Case 1: Inline function
#include <stdio.h>
inline int __attribute__((always_inline)) SUM(int a, int b)
{
return (a + b);
}
int main(void)
{
printf("%d", SUM(10, 20));
return 0;
}
This compiles to the following assembly. Tested on https://godbolt.org/ using ARM gcc 5.4.
.LC0:
.ascii "%d\000"
main:
stmfd sp!, {fp, lr}
add fp, sp, #4
sub sp, sp, #8
mov r3, #10
str r3, [fp, #-8]
mov r3, #20
str r3, [fp, #-12]
ldr r2, [fp, #-8]
ldr r3, [fp, #-12]
add r3, r2, r3
ldr r0, .L2
mov r1, r3
bl printf
mov r3, #0
mov r0, r3
sub sp, fp, #4
ldmfd sp!, {fp, pc}
.L2:
.word .LC0
The SUM
function has indeed been inlined but notice the actual addition operation does takes place in assembly add r3, r2, r3
. In contrast consider the following code which uses a macro
Case 2: Macro
#include <stdio.h>
#define SUM(a,b) ((a) + (b))
int main(void)
{
printf("%d", SUM(10, 20));
return 0;
}
This assembles to
.LC0:
.ascii "%d\000"
main:
stmfd sp!, {fp, lr}
add fp, sp, #4
ldr r0, .L2
mov r1, #30
bl printf
mov r3, #0
mov r0, r3
ldmfd sp!, {fp, pc}
.L2:
.word .LC0
There’s no addition operation in the assembly, the compiler was intelligent enough to replace it with 30.
Now you may argue that if we compiled the first example with full optimizations -O2
we would have got similar results, but that’s not the point of the discussion.

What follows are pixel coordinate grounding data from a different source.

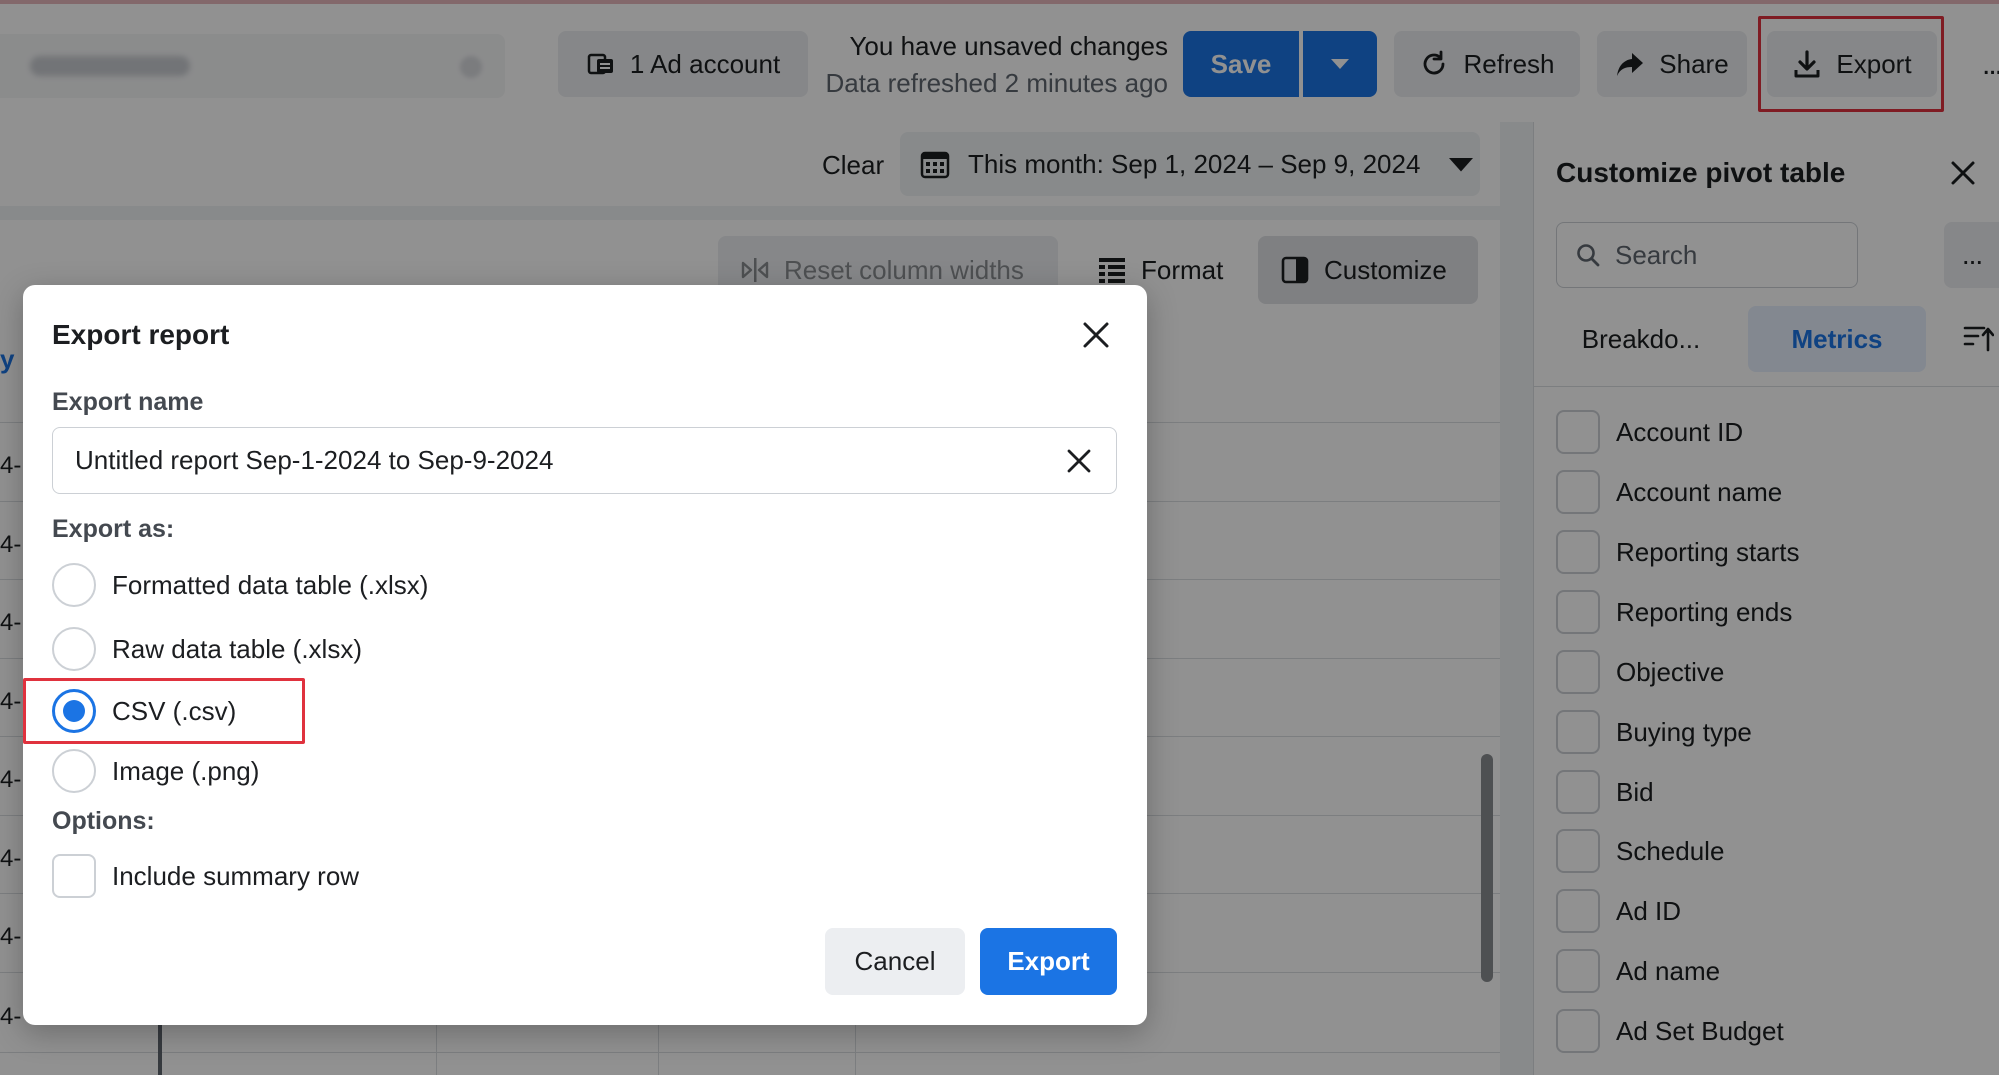 Image resolution: width=1999 pixels, height=1075 pixels. Describe the element at coordinates (236, 876) in the screenshot. I see `include-summary-label: Include summary row` at that location.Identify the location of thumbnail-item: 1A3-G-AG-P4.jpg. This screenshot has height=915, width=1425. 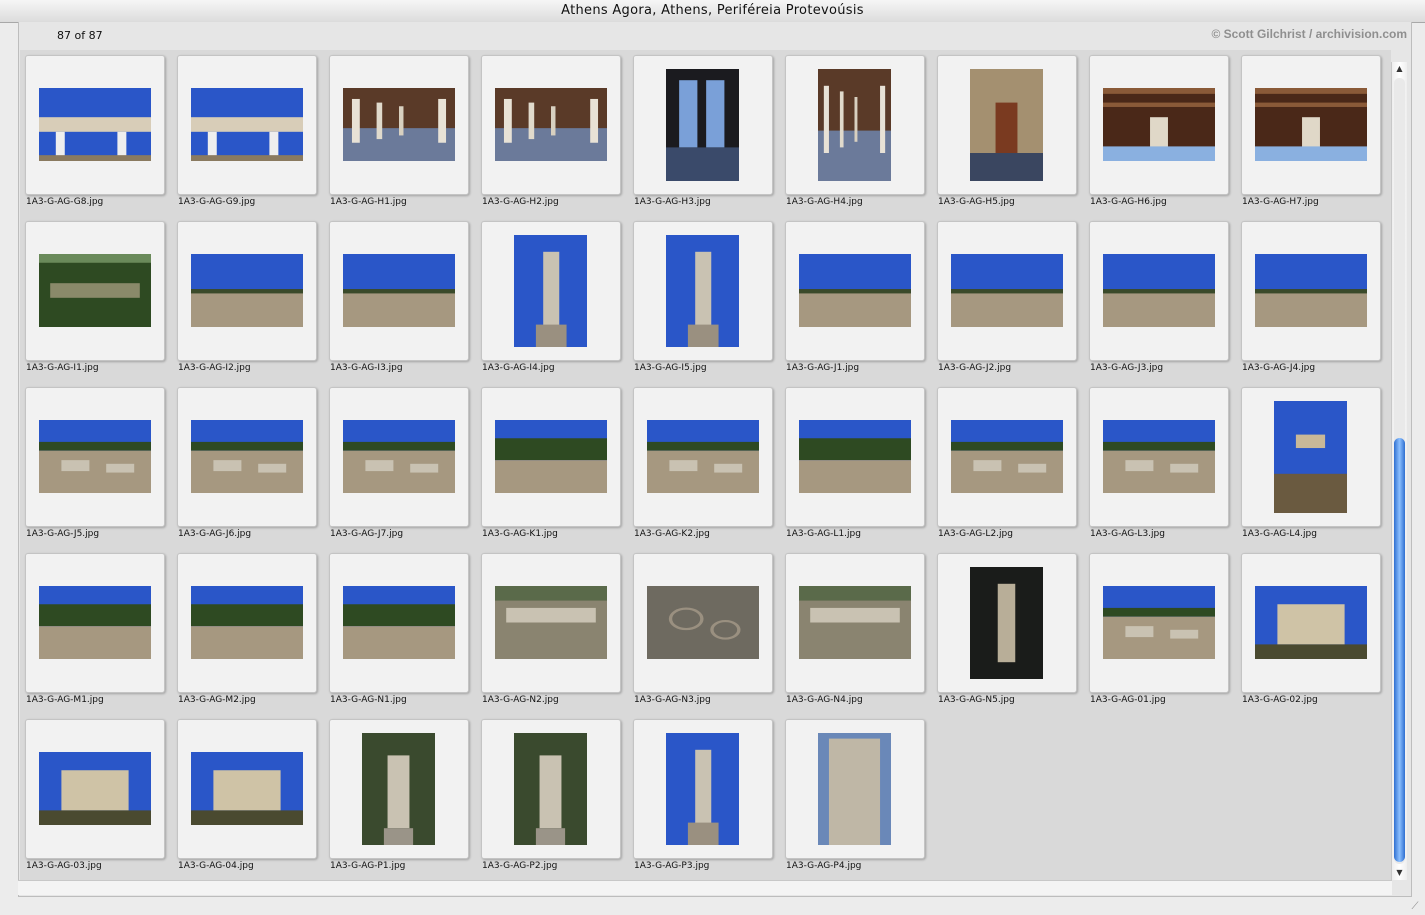
(856, 797).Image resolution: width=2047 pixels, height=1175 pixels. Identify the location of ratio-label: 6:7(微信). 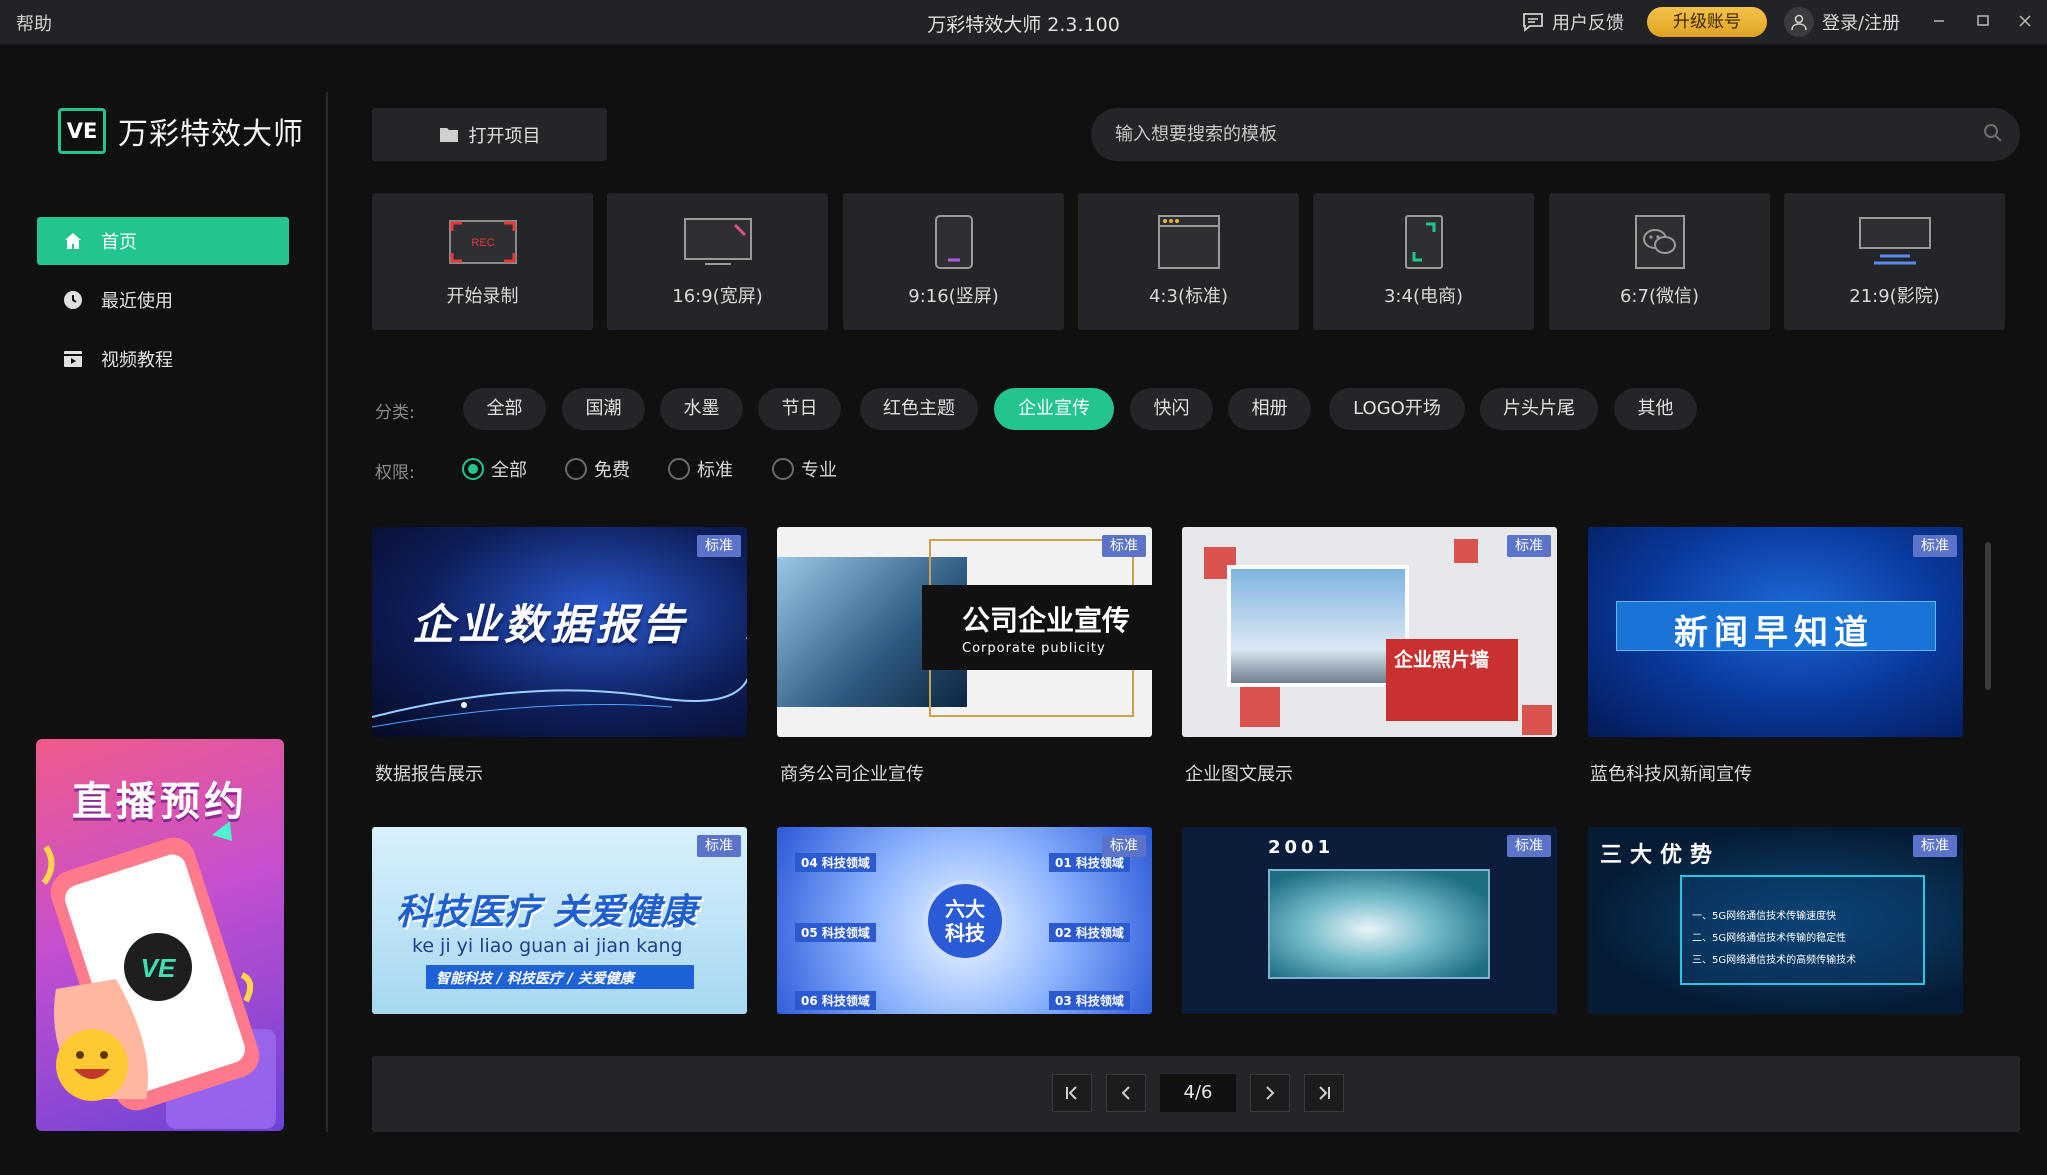
(1659, 296).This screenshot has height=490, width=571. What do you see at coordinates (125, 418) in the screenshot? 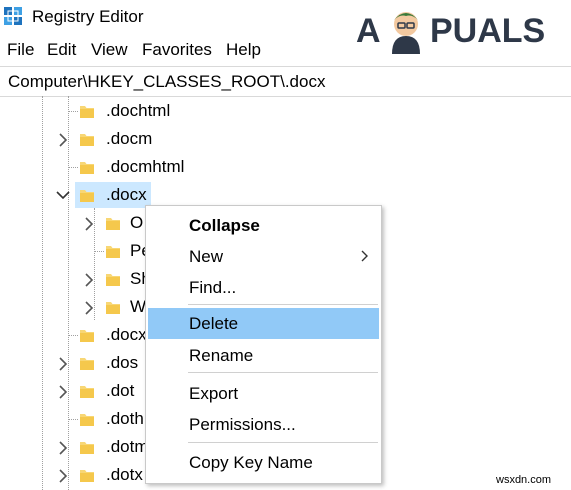
I see `tree-item-label: .doth` at bounding box center [125, 418].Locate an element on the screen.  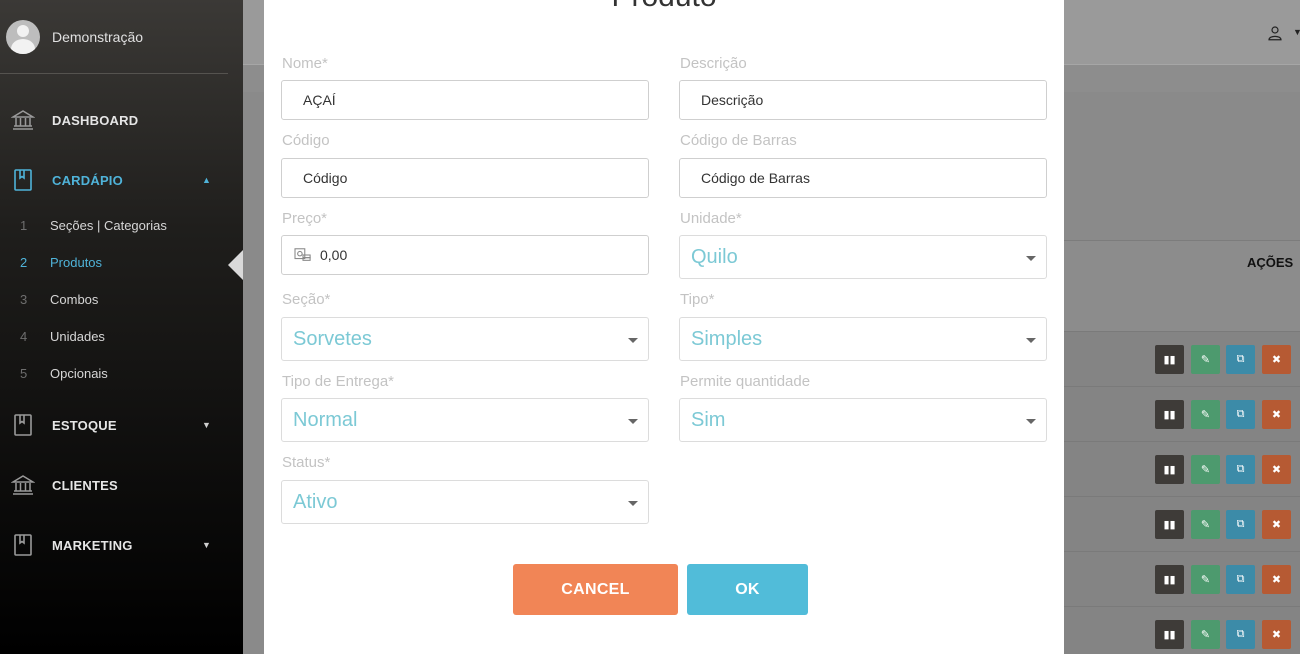
subitem-label: Opcionais is located at coordinates (79, 374).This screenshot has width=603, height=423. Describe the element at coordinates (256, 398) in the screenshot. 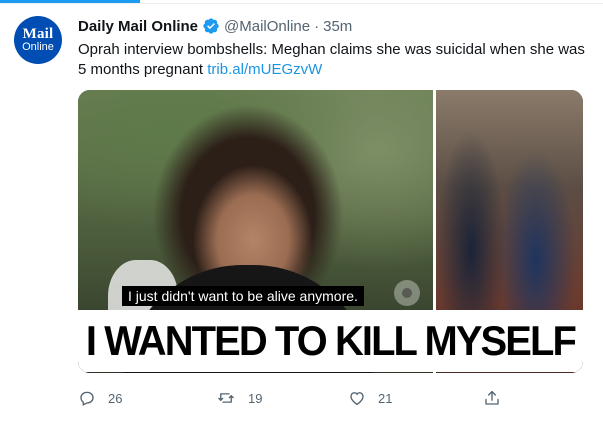

I see `retweet-count: 19` at that location.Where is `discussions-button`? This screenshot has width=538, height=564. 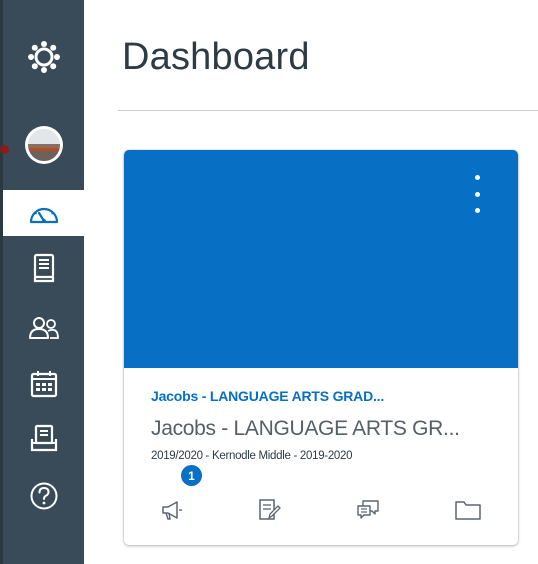 discussions-button is located at coordinates (368, 510).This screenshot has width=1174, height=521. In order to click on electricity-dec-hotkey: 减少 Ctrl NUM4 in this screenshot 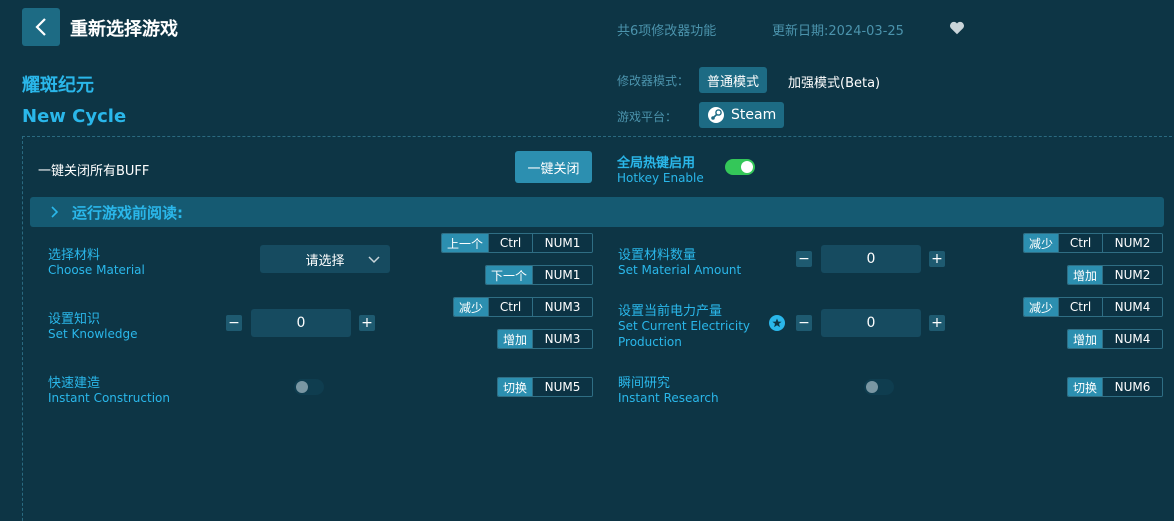, I will do `click(1094, 307)`.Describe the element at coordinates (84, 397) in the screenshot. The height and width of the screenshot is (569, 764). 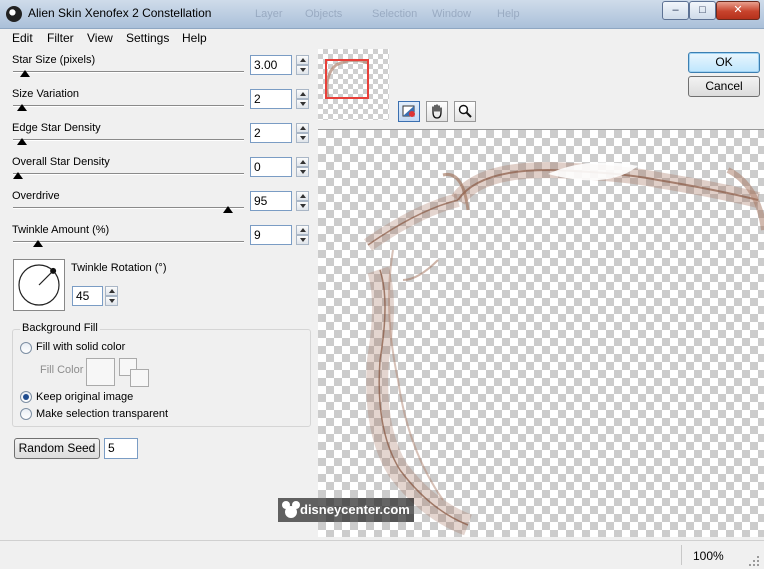
I see `keep-original-label: Keep original image` at that location.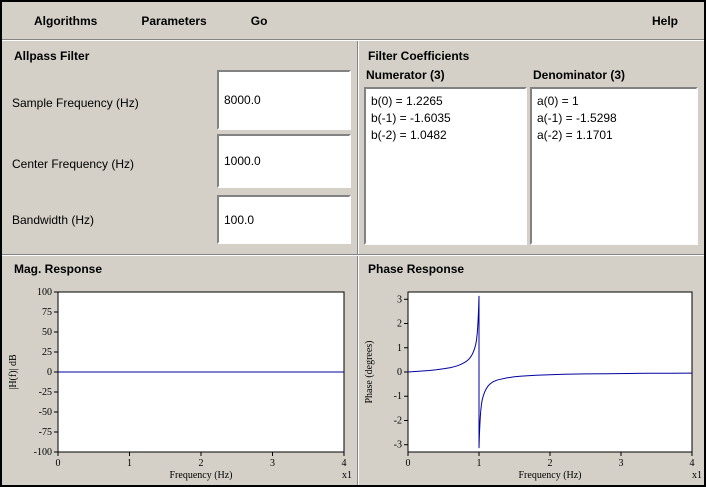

The key idea is an inline function is still a function. If the inline function had local variables we would see space being reserved for them on the stack in the function from where it was called.
If we use macros instead the compiler doesn’t see the two separate functions. The preprocessor performs the substitution and all the compiler sees is a single block of code and can better optimize it.